On February 24, 2015, Representatives Jason Chaffetz and Mark Meadows sent a letter to Bowser urging her to not move forward with Initiative 71. Congressional Republicans, including the omnibus rider author's Andy Harris, threatened prison time for the D.C. mayor and others involved, suggesting that they could be prosecuted by the Justice Department under the Antideficiency Act, which "imposes criminal penalties on government employees who knowingly spend public funds in excess of their appropriated budgets."

==Marijuana arrest patterns==
Between 2010 and 2015, the total number of marijuana-distribution arrests made by all police agencies in DC (the Metropolitan Police Department, Metro Transit Police Department, and federal agencies such as the U.S. Park Police and U.S. Capitol Police), declined by 80%. The number of arrests for marijuana distribution and marijuana possession with intent to distribute was 1,378 in 2010, and 234 in 2015.

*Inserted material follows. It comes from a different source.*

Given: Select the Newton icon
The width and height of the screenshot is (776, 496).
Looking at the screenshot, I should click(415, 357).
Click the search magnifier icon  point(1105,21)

In 2016, however, more than 400 people were arrested in D.C. for public consumption of marijuana, and numbers remained high in 2017. Arrests for marijuana distribution also sharply increased from 80 in 2015 to 220 in 2016.

==Protests==
On 20 April 2017, local activist Adam Eidinger and six other activists were arrested by U.S. Capitol Police, during a public event where they handed out free cannabis cigarettes to anyone with a Congressional ID badge. Less than a week later, Eidinger was arrested again by Capitol Police on 24 April, along with three other activists, during a "smoke-in" protest on Capitol Hill.

==Events==
Washington D.C. hosts a yearly event called the National Cannabis Festival. The festival includes music concerts, an education pavilion, and vendor fair.

==Economy==

The legalization of recreational cannabis with gifting up to 1 oz of cannabis as outlined in Initiative 71, has created a gifting economy in which stores and businesses exchange cannabis as a gift for t-shirts or other items such as stickers etc, which are actually being purchased by customers, thereby creating a commercial market linked to selling other objects. This has flourished as an essentially unregulated gray market.

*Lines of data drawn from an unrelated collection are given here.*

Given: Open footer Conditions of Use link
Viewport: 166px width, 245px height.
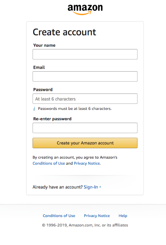Looking at the screenshot, I should [59, 216].
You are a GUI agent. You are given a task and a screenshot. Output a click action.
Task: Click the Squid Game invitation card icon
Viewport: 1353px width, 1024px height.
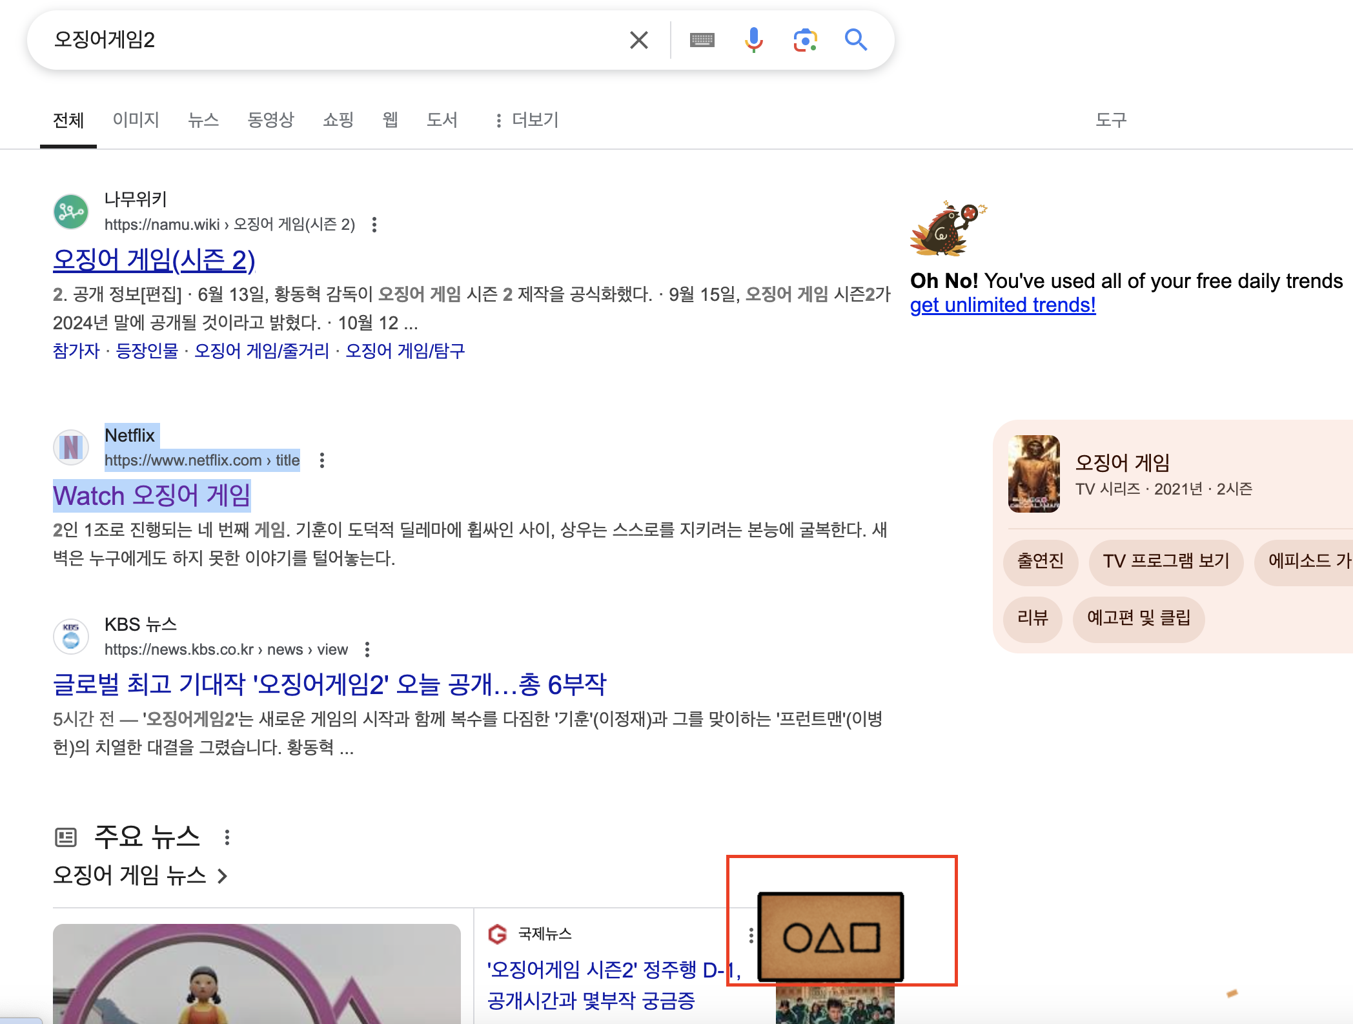[830, 937]
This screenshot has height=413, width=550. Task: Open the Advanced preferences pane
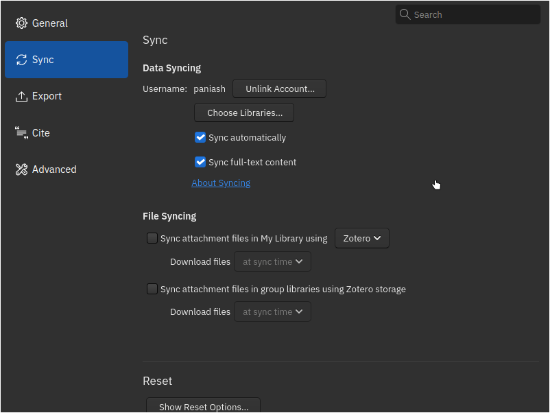53,169
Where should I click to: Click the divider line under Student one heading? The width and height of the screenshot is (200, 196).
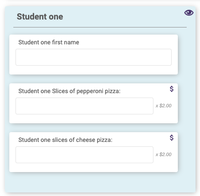coord(100,27)
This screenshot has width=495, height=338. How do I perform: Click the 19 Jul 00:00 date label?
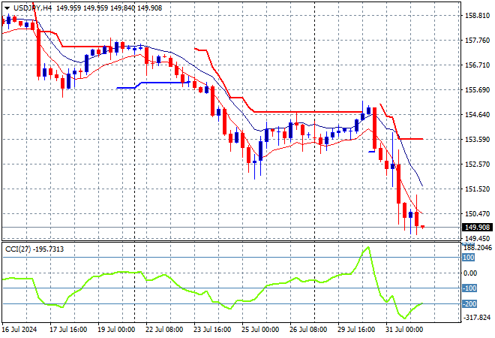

A number of cannabis "pop-ups" have appeared in D.C., hosting events in which donations are accepted and cannabis distributed.

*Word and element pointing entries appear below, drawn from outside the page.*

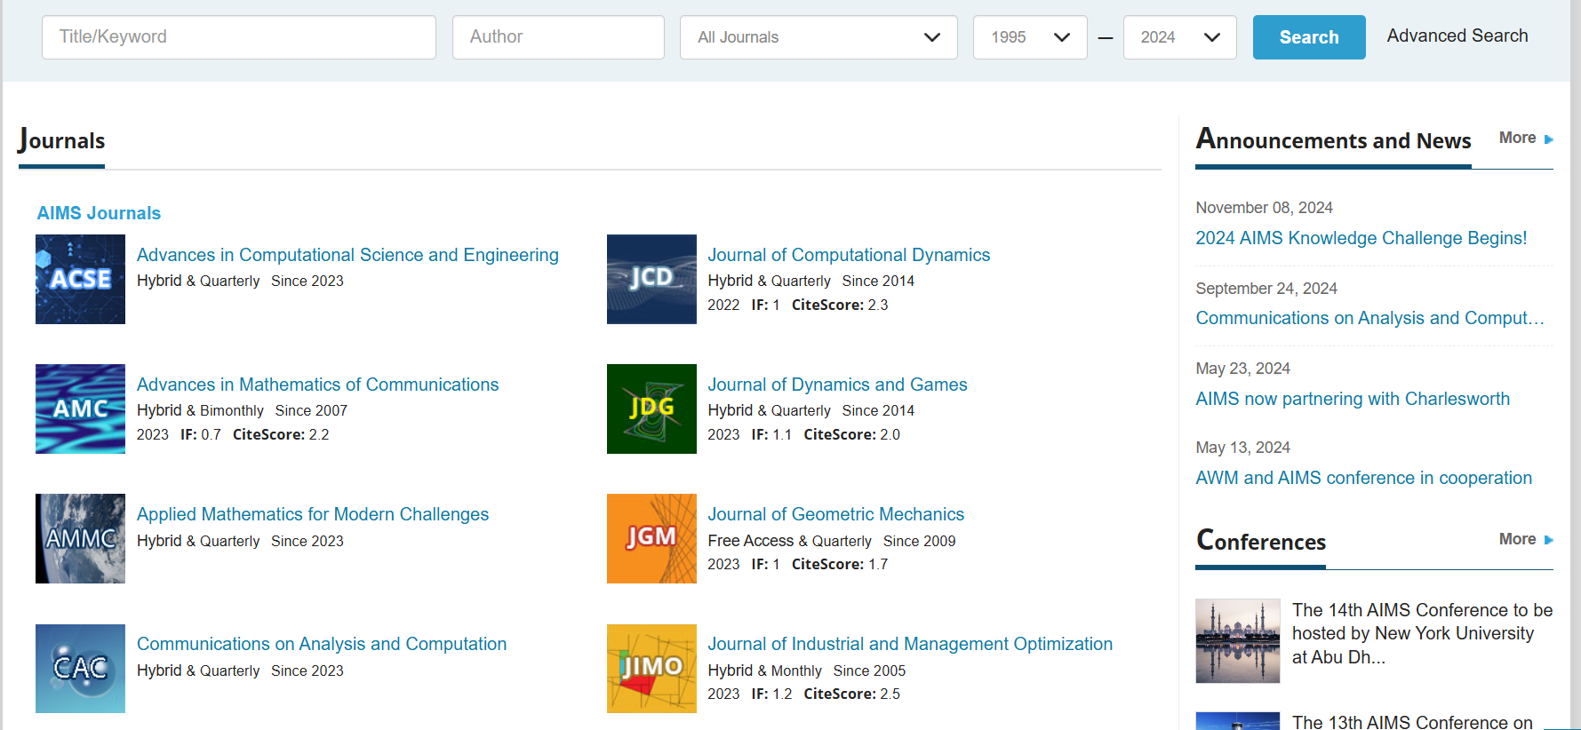Image resolution: width=1581 pixels, height=730 pixels.
Task: Open the 2024 end year dropdown
Action: [x=1179, y=37]
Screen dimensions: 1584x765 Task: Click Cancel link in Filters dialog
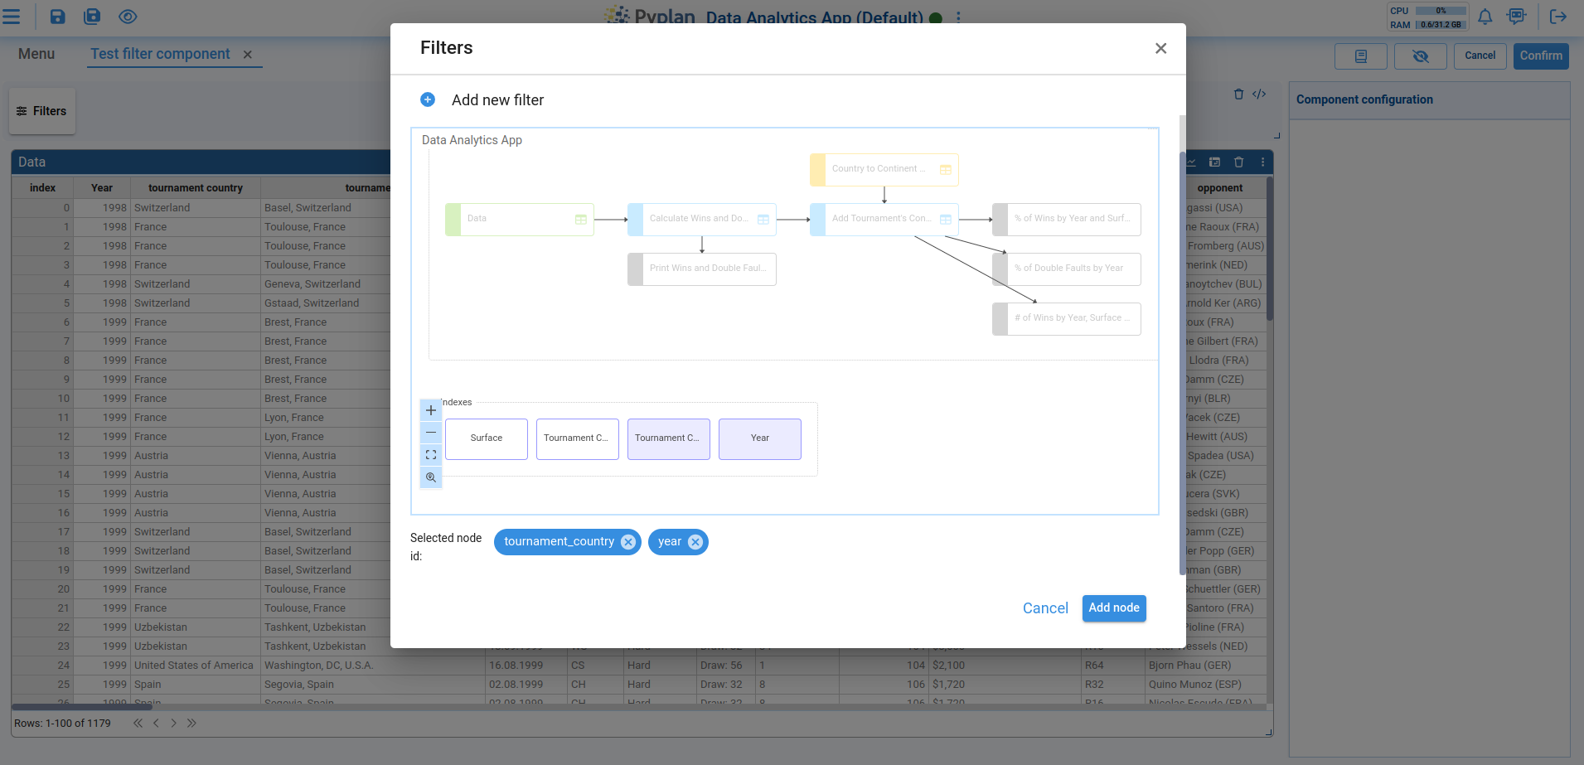(x=1044, y=608)
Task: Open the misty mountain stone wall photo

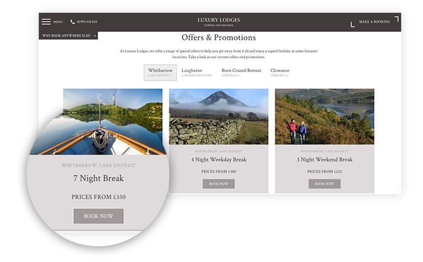Action: click(219, 117)
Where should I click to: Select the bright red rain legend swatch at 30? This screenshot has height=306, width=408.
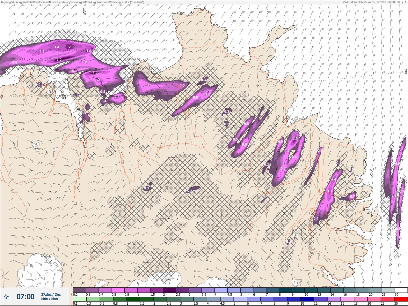[x=401, y=299]
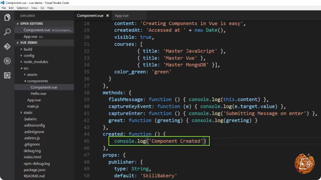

Although D.C. law prohibits the selling of cannabis, a number of entrepreneurs have sought to exploit the legal gray area around the drug. Kush Gods is a local company which accepts donations and distributes cannabis, with a fleet of cars decorated with vinyl wraps of cannabis leaves, while stating that they are not selling cannabis. The owner of Kush Gods pleaded guilty in 2016 to two counts of distributing cannabis.

In January 2018, D.C. police raided the XO Lounge, where a number of vendors were distributing cannabis, and selling items such as stickers or football cards, with the cannabis being given out as a "gift" along with purchase. Twenty-two vendors were arrested and charged with possession with intent to distribute (a misdemeanor), but the charges were later dropped.